As pessoas gostam de
ser bisbilhotadas e, sobretudo, de bisbilhotar. Claro que me refiro “à regra” e
não às exceções. Se não gostassem, os tais dos “reality shows” não fariam o
sucesso que fazem (embora o interesse público por esses programas parece ter
diminuído, pela falta de novidades). Sintomaticamente, a principal programação
do tipo tem o nome, justamente, do “Grande Irmão” de Orwell. Ou seja, “Big
Brother”.A privacidade, em vez de ser defendida com unhas e dentes, parece
incomodar as pessoas. E isso ocorre não apenas no Brasil, mas em boa parte do
mundo. Afinal, esses programas foram criados originalmente no Exterior e foram
apenas copiados por aqui.
Portanto, entendo que,
se alguém não apreciar o livro de George Orwell, o último argumento a que deve
se apegar é o da alegada falta de verossimilhança do enredo. Fico cada vez mais
convencido que a superditadura imaginada pelo escritor inglês é possível, sim.
Só espero que não seja provável.

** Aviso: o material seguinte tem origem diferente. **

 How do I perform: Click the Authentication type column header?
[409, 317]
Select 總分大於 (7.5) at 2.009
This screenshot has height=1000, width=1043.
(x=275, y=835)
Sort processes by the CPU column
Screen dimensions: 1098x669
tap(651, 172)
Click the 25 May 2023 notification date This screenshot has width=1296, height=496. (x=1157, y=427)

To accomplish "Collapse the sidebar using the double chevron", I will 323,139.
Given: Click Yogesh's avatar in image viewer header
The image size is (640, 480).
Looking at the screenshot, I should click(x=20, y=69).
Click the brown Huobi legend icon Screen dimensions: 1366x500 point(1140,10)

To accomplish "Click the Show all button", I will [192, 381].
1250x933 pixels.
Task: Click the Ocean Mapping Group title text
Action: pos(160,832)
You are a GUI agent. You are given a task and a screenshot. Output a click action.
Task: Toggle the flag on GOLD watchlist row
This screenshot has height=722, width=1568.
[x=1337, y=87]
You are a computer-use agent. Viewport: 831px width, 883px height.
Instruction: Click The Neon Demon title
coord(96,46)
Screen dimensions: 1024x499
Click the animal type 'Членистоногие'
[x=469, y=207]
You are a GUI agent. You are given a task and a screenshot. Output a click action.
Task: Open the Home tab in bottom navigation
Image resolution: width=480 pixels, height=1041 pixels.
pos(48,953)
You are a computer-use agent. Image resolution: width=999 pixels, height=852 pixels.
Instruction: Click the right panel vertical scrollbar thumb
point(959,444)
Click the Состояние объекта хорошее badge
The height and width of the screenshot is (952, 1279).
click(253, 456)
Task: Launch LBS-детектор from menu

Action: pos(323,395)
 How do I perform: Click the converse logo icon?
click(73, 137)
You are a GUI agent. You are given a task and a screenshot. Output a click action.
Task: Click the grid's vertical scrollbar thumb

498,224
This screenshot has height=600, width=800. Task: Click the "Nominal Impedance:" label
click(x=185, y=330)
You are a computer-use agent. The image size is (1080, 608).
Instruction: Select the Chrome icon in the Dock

E não factível. Para que ela não aconteça, o
antídoto é a liberdade de pensamento. É pensar, pensar e pensar exaustivamente.
E partilhar com o mundo o que pensarmos. As idéias, sim, é que devem ser
divulgadas o tempo todo e em todos os espaços (entre os quais as redes sociais)
e não esse descarado e narcisístico desnudamento atual da nossa privacidade.